The opinion of the court was delivered by: Sheila K. Oberto United States Magistrate Judge
FINDINGS AND RECOMMENDATIONS TO DISMISS THE PETITION FOR FAILURE TO STATE A COGNIZABLE
CLAIM (DOC. 1), DECLINE TO ISSUE A CERTIFICATE OF APPEALABILITY, AND DIRECT THE CLERK TO
CLOSE THE CASE OBJECTIONS DEADLINE: THIRTY (30) DAYS
Petitioner is a state prisoner proceeding pro se with a petition for writ of habeas corpus pursuant to 28 U.S.C. § 2254. The matter has been referred to the Magistrate Judge pursuant to 28 U.S.C.§ 636(b)(1) and Local Rules 72-302 and 72-304. Pending before the Court is the petition, which was filed on August 26, 2009. Respondent filed an answer on July 29, 2010, and Petitioner filed a traverse on August 19, 2010.
I. Consideration of Dismissal of the Petition Rule 4 of the Rules Governing § 2254 Cases in the United States District Courts (Habeas Rules) requires the Court to make a preliminary review of each petition for writ of habeas corpus. The Court must summarily dismiss a petition "[i]f it plainly appears from the petition and any attached exhibits that the petitioner is not entitled to relief in the district court...." Habeas Rule 4; O'Bremski v. Maass, 915 F.2d 418, 420 (9th Cir. 1990); see also Hendricks v. Vasquez, 908 F.2d 490 (9th Cir. 1990). Habeas Rule 2(c) requires that a petition 1) specify all grounds of relief available to the Petitioner; 2) state the facts supporting each ground; and 3) state the relief requested. Notice pleading is not sufficient; rather, the petition must state facts that point to a real possibility of constitutional error. Rule 4, Advisory Committee Notes, 1976 Adoption; O'Bremski v. Maass, 915 F.2d at 420 (quoting Blackledge v. Allison, 431 U.S. 63, 75 n.7 (1977)). Allegations in a petition that are vague, conclusory, or palpably incredible are subject to summary dismissal. Hendricks v. Vasquez, 908 F.2d 490, 491 (9th Cir. 1990).
Further, the Court may dismiss a petition for writ of habeas corpus either on its own motion under Habeas Rule 4, pursuant to the respondent's motion to dismiss, or after an answer to the petition has been filed. Advisory Committee Notes to Habeas Rule 8, 1976 Adoption; see, Herbst v. Cook, 260 F.3d 1039, 1042-43 (9th Cir. 2001).
Here, Respondent answered the petition on July 29, 2010, and Petitioner filed a traverse on August 19, 2010. Subsequently, the United States Supreme Court decided Swarthout v. Cooke, 562 U.S. --, 131 S.Ct. 859, 861-62 (2011). Because Swarthout appears to govern the instant case, and because no motion to dismiss the petition has been filed, the Court proceeds to consider whether the petition states a cognizable claim for relief.

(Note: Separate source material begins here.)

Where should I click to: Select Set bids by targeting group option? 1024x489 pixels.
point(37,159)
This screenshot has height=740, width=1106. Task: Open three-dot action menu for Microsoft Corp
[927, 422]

Petitioner alleges that he is an inmate of Avenal State Prison who is serving a sentence of twenty (20) years to life imposed in the Los Angeles County Superior Court upon Petitioner's 1989 conviction of second degree murder and assault with a deadly weapon. (Pet. 1.) Petitioner challenges a decision of the California Board of Parole Hearings (BPH) finding Petitioner unsuitable for parole and also argues that the state courts' decisions upholding the board's denial of parole were objectively unreasonable. (Pet. 4-12.) It appears that the decision in question followed a hearing held before the BPH on December 3, 2008. (Pet. 7.)
It appears from the transcript of the hearing submitted by Respondent with the answer that Petitioner attended the parole hearing before the Board on December 3, 2008. (Ans., Ex. A [doc. 11-1], 28.) Petitioner was represented by counsel, who spoke on behalf of Petitioner. (Id. at 28, 36; Ex. A [doc. 11-4], 34, 39, 81-83.) Petitioner spoke to the Board about various suitability factors and personally made a statement. (Ans., Ex. A (doc. 11-4], 40-78, 83-85.) Petitioner was given a statement of reasons for the BPH's grant of parole. (Ans., Ex. A [doc. 11-1], 30-36, 35.)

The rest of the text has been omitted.